● **TASK OBJECTIVE**: Copy the material below, substituting "Where do I click to" for every occurrence of "Where should I click to" and leaving all other text unchanged.

(Recorded data)
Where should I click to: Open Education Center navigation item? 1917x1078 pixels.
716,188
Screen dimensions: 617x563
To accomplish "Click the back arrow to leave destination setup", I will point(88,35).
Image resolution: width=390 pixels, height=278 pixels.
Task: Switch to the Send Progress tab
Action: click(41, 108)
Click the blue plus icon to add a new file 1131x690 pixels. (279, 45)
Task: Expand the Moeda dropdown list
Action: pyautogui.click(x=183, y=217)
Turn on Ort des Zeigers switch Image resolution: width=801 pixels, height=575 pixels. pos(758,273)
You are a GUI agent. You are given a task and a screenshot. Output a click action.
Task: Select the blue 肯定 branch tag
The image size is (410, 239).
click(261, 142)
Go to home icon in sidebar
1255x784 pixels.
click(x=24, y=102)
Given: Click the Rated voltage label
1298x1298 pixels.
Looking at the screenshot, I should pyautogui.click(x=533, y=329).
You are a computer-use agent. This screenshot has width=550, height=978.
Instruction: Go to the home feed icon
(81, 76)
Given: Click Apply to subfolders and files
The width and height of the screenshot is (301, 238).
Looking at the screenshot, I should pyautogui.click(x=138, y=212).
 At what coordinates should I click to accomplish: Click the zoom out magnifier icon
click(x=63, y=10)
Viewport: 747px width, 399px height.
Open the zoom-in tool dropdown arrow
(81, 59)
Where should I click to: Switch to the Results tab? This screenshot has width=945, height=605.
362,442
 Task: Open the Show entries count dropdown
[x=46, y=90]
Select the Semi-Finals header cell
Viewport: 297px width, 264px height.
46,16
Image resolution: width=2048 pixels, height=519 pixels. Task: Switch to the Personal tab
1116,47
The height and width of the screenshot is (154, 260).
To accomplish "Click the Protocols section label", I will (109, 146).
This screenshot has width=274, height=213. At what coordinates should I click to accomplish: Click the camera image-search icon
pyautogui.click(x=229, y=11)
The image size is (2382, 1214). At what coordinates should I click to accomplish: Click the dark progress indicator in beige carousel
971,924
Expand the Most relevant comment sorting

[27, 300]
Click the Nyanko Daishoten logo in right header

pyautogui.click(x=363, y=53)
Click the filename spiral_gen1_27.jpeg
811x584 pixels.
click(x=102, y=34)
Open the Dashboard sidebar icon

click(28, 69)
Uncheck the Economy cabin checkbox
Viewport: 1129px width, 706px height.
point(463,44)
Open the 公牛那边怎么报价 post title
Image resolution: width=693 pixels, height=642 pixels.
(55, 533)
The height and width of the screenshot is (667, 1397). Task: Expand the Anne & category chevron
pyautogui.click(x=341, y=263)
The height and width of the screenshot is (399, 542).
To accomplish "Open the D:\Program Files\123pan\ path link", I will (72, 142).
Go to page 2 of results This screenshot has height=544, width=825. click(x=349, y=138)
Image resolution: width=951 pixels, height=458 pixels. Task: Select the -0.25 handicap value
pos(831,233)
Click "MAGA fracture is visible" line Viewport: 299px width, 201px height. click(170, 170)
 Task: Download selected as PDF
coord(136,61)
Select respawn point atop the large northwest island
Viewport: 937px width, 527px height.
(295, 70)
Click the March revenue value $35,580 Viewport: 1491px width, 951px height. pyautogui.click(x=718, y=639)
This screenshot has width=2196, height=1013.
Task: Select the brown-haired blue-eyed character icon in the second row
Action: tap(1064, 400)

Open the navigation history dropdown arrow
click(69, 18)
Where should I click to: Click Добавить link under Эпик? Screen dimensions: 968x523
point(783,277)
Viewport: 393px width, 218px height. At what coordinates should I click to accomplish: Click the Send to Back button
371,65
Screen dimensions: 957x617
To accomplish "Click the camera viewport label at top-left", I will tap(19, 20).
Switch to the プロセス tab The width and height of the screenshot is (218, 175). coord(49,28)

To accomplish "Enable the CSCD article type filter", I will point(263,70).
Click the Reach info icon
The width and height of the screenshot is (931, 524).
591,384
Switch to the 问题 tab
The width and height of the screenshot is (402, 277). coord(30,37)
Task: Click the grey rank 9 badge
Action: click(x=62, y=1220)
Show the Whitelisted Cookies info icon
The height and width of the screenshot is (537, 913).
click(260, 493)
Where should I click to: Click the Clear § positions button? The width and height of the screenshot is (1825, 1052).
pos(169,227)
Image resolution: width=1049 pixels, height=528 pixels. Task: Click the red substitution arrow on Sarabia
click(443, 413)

● **ANSWER TO THIS TASK**:
Where do I click to: Open Education Center navigation item? 1917x1078 pixels.
716,188
Screen dimensions: 617x563
To accomplish "Click the back arrow to leave destination setup", I will point(88,35).
Image resolution: width=390 pixels, height=278 pixels.
Task: Switch to the Send Progress tab
Action: click(41, 108)
Click the blue plus icon to add a new file 1131x690 pixels. (279, 45)
Task: Expand the Moeda dropdown list
Action: pyautogui.click(x=183, y=217)
Turn on Ort des Zeigers switch Image resolution: width=801 pixels, height=575 pixels. pos(758,273)
You are a GUI agent. You are given a task and a screenshot. Output a click action.
Task: Select the blue 肯定 branch tag
The image size is (410, 239).
click(261, 142)
Go to home icon in sidebar
1255x784 pixels.
click(x=24, y=102)
Given: Click the Rated voltage label
1298x1298 pixels.
Looking at the screenshot, I should pyautogui.click(x=533, y=329).
You are a computer-use agent. This screenshot has width=550, height=978.
Instruction: Go to the home feed icon
(81, 76)
Given: Click Apply to subfolders and files
The width and height of the screenshot is (301, 238).
Looking at the screenshot, I should pyautogui.click(x=138, y=212).
 At what coordinates should I click to accomplish: Click the zoom out magnifier icon
click(x=63, y=10)
Viewport: 747px width, 399px height.
Open the zoom-in tool dropdown arrow
(81, 59)
Where do I click to: Switch to the Results tab? This screenshot has width=945, height=605.
362,442
 Task: Open the Show entries count dropdown
[x=46, y=90]
Select the Semi-Finals header cell
Viewport: 297px width, 264px height.
46,16
Image resolution: width=2048 pixels, height=519 pixels. Task: Switch to the Personal tab
1116,47
The height and width of the screenshot is (154, 260).
To accomplish "Click the Protocols section label", I will (109, 146).
This screenshot has width=274, height=213. At what coordinates should I click to accomplish: Click the camera image-search icon
pyautogui.click(x=229, y=11)
The image size is (2382, 1214). At what coordinates should I click to accomplish: Click the dark progress indicator in beige carousel
971,924
Expand the Most relevant comment sorting

[27, 300]
Click the Nyanko Daishoten logo in right header

pyautogui.click(x=363, y=53)
Click the filename spiral_gen1_27.jpeg
811x584 pixels.
click(x=102, y=34)
Open the Dashboard sidebar icon

click(28, 69)
Uncheck the Economy cabin checkbox
Viewport: 1129px width, 706px height.
point(463,44)
Open the 公牛那边怎么报价 post title
Image resolution: width=693 pixels, height=642 pixels.
(55, 533)
The height and width of the screenshot is (667, 1397). Task: Expand the Anne & category chevron
pyautogui.click(x=341, y=263)
The height and width of the screenshot is (399, 542).
To accomplish "Open the D:\Program Files\123pan\ path link", I will (72, 142).
Go to page 2 of results This screenshot has height=544, width=825. click(x=349, y=138)
Image resolution: width=951 pixels, height=458 pixels. Task: Select the -0.25 handicap value
pos(831,233)
Click "MAGA fracture is visible" line Viewport: 299px width, 201px height. click(170, 170)
 Task: Download selected as PDF
coord(136,61)
Select respawn point atop the large northwest island
Viewport: 937px width, 527px height.
(295, 70)
Click the March revenue value $35,580 Viewport: 1491px width, 951px height. pyautogui.click(x=718, y=639)
This screenshot has width=2196, height=1013.
Task: Select the brown-haired blue-eyed character icon in the second row
Action: tap(1064, 400)

Open the navigation history dropdown arrow
click(69, 18)
Where do I click to: Click Добавить link under Эпик? Screen dimensions: 968x523
point(783,277)
Viewport: 393px width, 218px height. At what coordinates should I click to accomplish: Click the Send to Back button
371,65
Screen dimensions: 957x617
To accomplish "Click the camera viewport label at top-left", I will tap(19, 20).
Switch to the プロセス tab The width and height of the screenshot is (218, 175). coord(49,28)

To accomplish "Enable the CSCD article type filter", I will point(263,70).
Click the Reach info icon
The width and height of the screenshot is (931, 524).
591,384
Switch to the 问题 tab
The width and height of the screenshot is (402, 277). coord(30,37)
Task: Click the grey rank 9 badge
Action: click(x=62, y=1220)
Show the Whitelisted Cookies info icon
The height and width of the screenshot is (537, 913).
click(260, 493)
Where do I click to: Click the Clear § positions button? The width and height of the screenshot is (1825, 1052).
pos(169,227)
Image resolution: width=1049 pixels, height=528 pixels. Task: Click the red substitution arrow on Sarabia
click(443, 413)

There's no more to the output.